From: michael <michael@thinknasium.org>
Date: Wed, 12 Oct 2011 07:21:29 -0700
To: public-rdf-comments@w3.org
Message-ID: <4E95A269.4090903@thinknasium.org>

While the Provenance WG is working on a general description of provenance, I want to address specifically the provenance of RDF triples since the lack
of a proper vocabulary has been a bit of a hindrance to the RDF WG.

I suggest that describing the provenance of RDF statements might be better understood in terms of revision control(RC). A revision control vocabulary
helps address several of the open issues relating to graphs and provides a more familiar terminology for the g-* terms. I think RC encompasses a lot
of the use cases for graphs and is a familiar vocabulary that is commonly understood. A comparison between existing terms:

Concept g-* NGPT SPARQL RC Suggested
serialized triples g-text document results file,patch,diff graph literal
graph (immutable set) g-snap graph graph version RDF graph
graph(s) w/identifier NamedGraphs Dataset commit assertion
mutable graph g-box Graph Store branch,tag,label repository

ISSUE-32 which asks "Can we identify both g-boxes and g-snaps?" Yes! Using a RC vocabulary, RDF graphs, aka g-snaps, are like versions of a file. A
serialized version is a graph literal. A mutable container (g-box) is like a branch. It represents a set of changes to a graph over time. An assertion
of a graph or set of graphs is like a commit. Assertions provide the additional layer of indirection to describe provenance information and graph
composition. A repository is the engine that provides access to graphs(assertions) and their metadata.
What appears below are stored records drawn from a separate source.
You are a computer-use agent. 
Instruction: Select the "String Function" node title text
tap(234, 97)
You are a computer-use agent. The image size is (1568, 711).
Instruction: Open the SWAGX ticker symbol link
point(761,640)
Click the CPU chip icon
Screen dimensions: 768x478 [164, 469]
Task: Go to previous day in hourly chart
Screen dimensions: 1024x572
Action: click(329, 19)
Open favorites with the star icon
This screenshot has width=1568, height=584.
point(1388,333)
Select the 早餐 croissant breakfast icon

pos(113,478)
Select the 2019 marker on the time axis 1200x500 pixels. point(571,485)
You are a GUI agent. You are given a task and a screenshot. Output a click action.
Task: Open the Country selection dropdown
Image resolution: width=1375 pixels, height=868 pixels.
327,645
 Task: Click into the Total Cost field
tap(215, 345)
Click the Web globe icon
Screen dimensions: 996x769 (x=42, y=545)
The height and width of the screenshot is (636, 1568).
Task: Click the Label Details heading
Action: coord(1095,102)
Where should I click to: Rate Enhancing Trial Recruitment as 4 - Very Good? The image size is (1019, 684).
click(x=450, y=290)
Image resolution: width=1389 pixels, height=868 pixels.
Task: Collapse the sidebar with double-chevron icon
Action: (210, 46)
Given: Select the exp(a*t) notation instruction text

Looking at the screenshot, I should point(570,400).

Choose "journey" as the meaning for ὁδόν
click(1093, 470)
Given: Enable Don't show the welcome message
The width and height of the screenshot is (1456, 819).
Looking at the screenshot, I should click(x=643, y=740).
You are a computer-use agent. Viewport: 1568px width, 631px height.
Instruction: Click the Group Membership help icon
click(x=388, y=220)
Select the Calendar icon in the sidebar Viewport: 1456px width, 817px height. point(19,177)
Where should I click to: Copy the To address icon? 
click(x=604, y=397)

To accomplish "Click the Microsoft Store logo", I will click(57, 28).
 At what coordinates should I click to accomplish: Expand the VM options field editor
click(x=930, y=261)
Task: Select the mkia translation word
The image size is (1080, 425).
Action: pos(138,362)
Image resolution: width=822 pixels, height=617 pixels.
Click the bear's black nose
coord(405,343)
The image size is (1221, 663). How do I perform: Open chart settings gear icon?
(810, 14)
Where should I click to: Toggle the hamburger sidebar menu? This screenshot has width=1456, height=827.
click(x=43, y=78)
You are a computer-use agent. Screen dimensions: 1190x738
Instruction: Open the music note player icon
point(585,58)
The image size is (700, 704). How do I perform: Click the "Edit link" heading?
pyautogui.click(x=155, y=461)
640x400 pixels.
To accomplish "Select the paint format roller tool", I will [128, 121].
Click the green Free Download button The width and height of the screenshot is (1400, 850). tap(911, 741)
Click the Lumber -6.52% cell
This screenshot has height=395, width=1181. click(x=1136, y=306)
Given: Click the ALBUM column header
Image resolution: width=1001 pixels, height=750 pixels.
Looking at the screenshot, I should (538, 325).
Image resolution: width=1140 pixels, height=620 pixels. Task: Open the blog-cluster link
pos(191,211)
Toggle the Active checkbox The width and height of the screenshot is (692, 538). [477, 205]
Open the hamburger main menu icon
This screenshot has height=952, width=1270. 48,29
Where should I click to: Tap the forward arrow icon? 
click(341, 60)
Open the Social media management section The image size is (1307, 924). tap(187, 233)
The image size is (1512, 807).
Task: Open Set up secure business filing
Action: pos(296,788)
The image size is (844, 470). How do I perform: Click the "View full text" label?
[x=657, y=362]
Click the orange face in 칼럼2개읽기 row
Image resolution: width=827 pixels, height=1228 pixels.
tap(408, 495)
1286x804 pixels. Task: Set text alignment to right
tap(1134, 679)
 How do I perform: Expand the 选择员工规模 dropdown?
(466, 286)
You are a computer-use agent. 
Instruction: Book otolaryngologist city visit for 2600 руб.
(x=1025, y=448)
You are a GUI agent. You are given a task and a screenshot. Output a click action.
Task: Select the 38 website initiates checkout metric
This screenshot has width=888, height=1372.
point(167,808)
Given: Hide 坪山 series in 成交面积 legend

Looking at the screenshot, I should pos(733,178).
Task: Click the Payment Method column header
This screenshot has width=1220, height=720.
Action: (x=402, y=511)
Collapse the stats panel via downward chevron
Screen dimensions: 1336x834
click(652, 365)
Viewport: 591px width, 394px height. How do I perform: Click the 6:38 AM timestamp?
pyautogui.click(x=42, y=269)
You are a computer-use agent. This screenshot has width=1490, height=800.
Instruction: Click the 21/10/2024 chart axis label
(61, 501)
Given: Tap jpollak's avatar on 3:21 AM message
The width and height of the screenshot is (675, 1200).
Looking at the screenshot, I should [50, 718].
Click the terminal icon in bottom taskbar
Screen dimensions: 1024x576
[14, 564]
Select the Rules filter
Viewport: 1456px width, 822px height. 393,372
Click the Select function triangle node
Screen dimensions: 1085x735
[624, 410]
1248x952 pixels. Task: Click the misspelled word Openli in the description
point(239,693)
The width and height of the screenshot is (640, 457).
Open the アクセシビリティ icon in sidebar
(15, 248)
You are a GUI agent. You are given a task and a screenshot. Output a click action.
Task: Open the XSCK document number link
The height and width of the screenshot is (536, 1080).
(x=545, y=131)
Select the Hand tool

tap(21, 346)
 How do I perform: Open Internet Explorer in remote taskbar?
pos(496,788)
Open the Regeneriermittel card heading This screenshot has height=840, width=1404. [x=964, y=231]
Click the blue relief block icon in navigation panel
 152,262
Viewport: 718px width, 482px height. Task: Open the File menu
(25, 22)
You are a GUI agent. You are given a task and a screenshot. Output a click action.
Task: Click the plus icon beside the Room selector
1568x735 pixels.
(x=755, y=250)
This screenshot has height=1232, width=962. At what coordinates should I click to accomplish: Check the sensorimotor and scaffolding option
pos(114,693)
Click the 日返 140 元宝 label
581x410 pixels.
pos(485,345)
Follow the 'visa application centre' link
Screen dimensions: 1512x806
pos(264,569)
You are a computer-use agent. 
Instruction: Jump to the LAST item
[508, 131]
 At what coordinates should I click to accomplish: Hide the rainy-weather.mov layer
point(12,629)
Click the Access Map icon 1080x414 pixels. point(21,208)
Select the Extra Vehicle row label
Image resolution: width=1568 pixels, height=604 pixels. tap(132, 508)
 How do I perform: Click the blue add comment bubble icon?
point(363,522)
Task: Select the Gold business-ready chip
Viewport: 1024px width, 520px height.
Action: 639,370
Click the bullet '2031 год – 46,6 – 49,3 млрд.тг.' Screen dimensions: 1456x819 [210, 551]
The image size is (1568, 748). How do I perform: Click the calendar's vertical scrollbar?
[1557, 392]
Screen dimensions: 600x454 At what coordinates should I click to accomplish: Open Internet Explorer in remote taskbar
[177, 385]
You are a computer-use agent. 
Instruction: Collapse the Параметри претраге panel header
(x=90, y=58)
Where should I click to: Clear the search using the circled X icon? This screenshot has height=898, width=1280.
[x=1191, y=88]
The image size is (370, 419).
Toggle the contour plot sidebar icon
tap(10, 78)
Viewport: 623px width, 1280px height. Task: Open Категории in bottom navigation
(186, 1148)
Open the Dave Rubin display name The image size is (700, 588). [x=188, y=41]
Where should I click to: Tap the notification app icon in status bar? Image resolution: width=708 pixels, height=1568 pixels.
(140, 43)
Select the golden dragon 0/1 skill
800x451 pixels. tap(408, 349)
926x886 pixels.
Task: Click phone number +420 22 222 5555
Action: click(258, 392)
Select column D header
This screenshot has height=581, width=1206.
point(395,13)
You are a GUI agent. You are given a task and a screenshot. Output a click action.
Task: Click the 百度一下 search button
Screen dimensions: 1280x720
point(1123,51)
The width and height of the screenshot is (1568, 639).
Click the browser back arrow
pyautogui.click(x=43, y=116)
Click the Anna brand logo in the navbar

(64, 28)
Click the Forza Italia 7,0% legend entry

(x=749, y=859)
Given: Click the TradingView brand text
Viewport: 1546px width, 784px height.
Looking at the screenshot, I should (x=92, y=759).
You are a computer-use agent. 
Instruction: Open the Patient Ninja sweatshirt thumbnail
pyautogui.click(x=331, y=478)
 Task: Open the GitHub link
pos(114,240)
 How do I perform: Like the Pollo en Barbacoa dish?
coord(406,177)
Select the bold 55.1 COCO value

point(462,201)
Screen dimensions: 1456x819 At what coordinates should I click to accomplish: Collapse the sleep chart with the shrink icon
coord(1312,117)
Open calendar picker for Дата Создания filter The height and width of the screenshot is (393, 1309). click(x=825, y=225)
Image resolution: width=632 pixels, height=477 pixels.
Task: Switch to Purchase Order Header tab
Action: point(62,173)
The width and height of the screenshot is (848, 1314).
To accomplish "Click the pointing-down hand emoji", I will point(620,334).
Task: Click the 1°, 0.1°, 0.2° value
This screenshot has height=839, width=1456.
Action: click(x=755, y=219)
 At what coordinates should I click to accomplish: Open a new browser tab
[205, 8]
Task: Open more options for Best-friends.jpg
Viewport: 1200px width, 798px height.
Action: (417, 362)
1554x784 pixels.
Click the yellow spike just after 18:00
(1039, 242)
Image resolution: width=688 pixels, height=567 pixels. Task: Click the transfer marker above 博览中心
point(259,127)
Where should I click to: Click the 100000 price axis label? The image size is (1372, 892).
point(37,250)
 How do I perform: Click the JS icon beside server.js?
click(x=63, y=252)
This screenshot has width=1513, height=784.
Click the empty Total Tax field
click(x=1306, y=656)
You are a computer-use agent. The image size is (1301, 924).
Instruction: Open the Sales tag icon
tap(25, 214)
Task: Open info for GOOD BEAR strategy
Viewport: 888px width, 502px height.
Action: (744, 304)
The behavior desired seems very similar to that provided by Git. Git manages immutable sets over time and provides provenance and time metadata.
Similarly, a repository (aka store) should provide access to assertions and metadata. Because assertions are local to the repository and immutable
like a commit, its easy to assign a unique identifier to them. Graphs are no longer needed to be directly addressed, removing the need to give names
to graphs which don't have any intrinsic name to begin with. Instead, you refer to an assertion. This has the added benefit that you always know what
set of triples you are working with like when specifying a commit. A local identifier similar to HEAD can also be used to provide access to the
current state of a particular branch providing the functionality of a mutable container.

Naming graphs has been a hot topic, whether or not a URI names a graph or simply labels it as is the case with SPARQL Datasets. An assertion is just
like any other resource and has a URI that uniquely identifies it. It is the responsibility of the repository to provide the mapping('blessing')
between the assertion and the triples themselves. Just as with Git, repositories can be cloned and that association between URI and triples can be
moved between repositories.

I'm not suggesting any specific vocabulary nor do I think the RDF WG should recommend one. I think that just as with RCS, repositories should be free
to define their own RC schemas. But, by identifying the the graph use cases as part of the RC domain, I think this will help bring some clarity to the
RDF WG discussions and lead to the development of specific RC schemas.

I've tried to be brief so I left a lot of specifics and related discussions/tangents out. I can expand on these ideas more, but hopefully this is
enough to get the rough idea across. From what I've seen of the recent discussions, it looks like there is starting to be some convergence here. I
look forward to your feedback.

-m

Received on Wednesday, 12 October 2011 16:11:46 UTC